The fly in the ointment remains our human nature that does not constantly will the good. We need only to look at ourselves. Long term caregivers for example are often caught short by their lack of patience for the person they are caring for, although they know that the person they are caring for can’t help it. The Christian faith is well aware of our human dilemma and addresses it by calling us to be mindful of our “fallen state” and our “sinfulness”, while calling us to seek God’s forgiveness, as well as the forgiveness of our neighbour. The Christian faith calls us to amend our ways so that they might more closely conform to the will of God as revealed in and through Jesus Christ, whose teaching builds on the teaching of the Law and the Prophets.
In a time when many would again seem to be losing their bearings within and without the Christian faith it is good to remind ourselves that the Christian faith provides orientation, orientation which is grounded in the divine. There is a compass. There is a way. There is a goal and an end. Let me refer to the season of Advent as an example of the orientation to which I am referring to as we look forward to Lent.
During Advent we prepared ourselves to welcome anew the birth of the Christchild. It is forever a time of preparation. We reminded ourselves that God shows in and through his first coming that he keeps his promises by sending Jesus, the Messiah. The light shines in the darkness and the darkness has not overcome it. We reminded ourselves of the Ten Commandments and our need to amend our lives accordingly. In our congregation, and perhaps yours, we raised funds not only to look to our needs, but to the needs of others.
The Advent Carol Service, reminded us that God is turned towards the world and that God is for us. It is this message with its “Do not be afraid!” that we must continue to seek to communicate.

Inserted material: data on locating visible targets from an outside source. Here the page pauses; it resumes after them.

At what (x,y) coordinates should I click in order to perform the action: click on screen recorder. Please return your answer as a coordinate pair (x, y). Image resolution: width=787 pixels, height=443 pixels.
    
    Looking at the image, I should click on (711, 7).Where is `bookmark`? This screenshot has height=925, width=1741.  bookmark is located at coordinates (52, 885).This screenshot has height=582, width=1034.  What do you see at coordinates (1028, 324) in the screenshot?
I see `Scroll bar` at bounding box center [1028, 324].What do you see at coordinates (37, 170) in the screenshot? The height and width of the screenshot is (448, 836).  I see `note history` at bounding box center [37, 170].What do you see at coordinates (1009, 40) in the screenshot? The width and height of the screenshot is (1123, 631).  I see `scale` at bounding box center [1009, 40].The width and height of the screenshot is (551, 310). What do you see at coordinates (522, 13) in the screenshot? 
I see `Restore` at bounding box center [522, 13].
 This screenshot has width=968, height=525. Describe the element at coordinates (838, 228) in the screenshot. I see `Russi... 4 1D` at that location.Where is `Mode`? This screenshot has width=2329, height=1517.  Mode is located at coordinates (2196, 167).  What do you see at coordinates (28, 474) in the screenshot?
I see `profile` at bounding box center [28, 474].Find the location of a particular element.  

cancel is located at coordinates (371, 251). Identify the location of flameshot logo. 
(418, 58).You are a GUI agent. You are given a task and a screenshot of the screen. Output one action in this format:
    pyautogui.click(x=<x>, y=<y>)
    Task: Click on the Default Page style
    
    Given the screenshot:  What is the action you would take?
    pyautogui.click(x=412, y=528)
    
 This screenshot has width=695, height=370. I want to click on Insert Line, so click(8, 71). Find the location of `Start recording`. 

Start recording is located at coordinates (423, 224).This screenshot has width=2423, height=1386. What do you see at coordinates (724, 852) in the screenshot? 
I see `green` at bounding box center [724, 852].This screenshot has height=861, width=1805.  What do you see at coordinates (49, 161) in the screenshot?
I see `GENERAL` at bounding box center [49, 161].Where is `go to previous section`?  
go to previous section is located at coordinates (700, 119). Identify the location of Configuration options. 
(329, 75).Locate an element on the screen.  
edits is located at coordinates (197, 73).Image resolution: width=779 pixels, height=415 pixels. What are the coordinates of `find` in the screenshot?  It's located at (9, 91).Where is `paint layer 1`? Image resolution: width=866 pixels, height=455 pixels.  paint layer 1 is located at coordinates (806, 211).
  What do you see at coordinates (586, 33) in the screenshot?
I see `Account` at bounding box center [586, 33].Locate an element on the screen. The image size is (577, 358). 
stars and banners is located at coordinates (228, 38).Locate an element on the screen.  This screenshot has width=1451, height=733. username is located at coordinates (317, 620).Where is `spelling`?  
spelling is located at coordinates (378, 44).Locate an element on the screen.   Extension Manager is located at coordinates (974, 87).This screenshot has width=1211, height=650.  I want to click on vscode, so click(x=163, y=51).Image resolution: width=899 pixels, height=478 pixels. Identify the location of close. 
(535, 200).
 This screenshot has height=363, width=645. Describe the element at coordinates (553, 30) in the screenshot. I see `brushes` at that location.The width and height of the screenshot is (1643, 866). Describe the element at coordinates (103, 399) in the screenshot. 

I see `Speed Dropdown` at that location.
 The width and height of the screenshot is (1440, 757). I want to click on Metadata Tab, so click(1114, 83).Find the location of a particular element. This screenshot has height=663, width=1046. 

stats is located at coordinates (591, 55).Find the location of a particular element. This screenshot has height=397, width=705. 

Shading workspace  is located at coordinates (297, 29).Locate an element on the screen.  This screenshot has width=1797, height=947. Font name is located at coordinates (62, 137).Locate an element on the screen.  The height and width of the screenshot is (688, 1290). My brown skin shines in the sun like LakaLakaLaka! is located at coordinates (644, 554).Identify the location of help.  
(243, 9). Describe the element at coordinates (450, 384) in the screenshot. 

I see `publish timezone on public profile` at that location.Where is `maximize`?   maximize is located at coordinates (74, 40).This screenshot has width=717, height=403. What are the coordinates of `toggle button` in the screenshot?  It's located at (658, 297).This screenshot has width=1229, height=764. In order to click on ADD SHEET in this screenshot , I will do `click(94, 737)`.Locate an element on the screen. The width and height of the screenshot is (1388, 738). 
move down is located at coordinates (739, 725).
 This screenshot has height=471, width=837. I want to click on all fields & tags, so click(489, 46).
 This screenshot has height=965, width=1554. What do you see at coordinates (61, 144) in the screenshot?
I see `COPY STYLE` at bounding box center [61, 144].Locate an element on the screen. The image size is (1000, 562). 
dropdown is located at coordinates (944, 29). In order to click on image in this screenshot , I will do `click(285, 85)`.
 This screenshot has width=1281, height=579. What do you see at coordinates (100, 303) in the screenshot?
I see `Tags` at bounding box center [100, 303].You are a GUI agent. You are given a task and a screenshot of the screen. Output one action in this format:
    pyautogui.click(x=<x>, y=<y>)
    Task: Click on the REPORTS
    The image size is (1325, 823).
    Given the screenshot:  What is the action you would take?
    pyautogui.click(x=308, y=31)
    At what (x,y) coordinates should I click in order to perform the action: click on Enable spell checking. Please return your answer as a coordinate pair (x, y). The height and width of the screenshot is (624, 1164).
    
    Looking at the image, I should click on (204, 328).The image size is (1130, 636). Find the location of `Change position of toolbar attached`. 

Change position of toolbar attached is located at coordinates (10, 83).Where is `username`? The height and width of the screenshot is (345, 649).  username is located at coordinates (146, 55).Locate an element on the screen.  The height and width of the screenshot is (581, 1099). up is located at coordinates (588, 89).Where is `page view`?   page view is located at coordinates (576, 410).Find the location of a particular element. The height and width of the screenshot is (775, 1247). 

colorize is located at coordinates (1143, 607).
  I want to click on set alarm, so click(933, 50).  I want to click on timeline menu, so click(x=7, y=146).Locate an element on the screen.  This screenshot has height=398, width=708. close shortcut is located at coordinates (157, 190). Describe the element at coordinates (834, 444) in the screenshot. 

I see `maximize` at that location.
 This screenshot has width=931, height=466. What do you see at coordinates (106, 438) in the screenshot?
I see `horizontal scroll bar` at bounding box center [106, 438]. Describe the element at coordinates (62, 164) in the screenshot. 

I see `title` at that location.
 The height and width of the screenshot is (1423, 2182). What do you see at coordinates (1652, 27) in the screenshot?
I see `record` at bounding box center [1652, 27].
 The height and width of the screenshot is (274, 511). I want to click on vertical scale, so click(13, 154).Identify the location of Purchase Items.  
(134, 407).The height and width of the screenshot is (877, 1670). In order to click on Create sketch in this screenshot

During 2018 we will commemorate human tragedy and celebrate human achievement, but always mindful of God. Our duty as Christians is to remain grounded in the Christian story that makes known to us God’s ways and will, so that we may continue faithful in service, worship and prayer. I am fond of referring to what I call the five pillars of Christianity. These are 1) worship, 2) fellowship, 3) service, 4) witness and 5) proclamation. To these we are being called daily. We have much to be thankful for as a church “Lest we forget”, as we sing: “Glories stream from heaven afar, Heavenly hosts sing Alleluia! Christ the Savior is born!”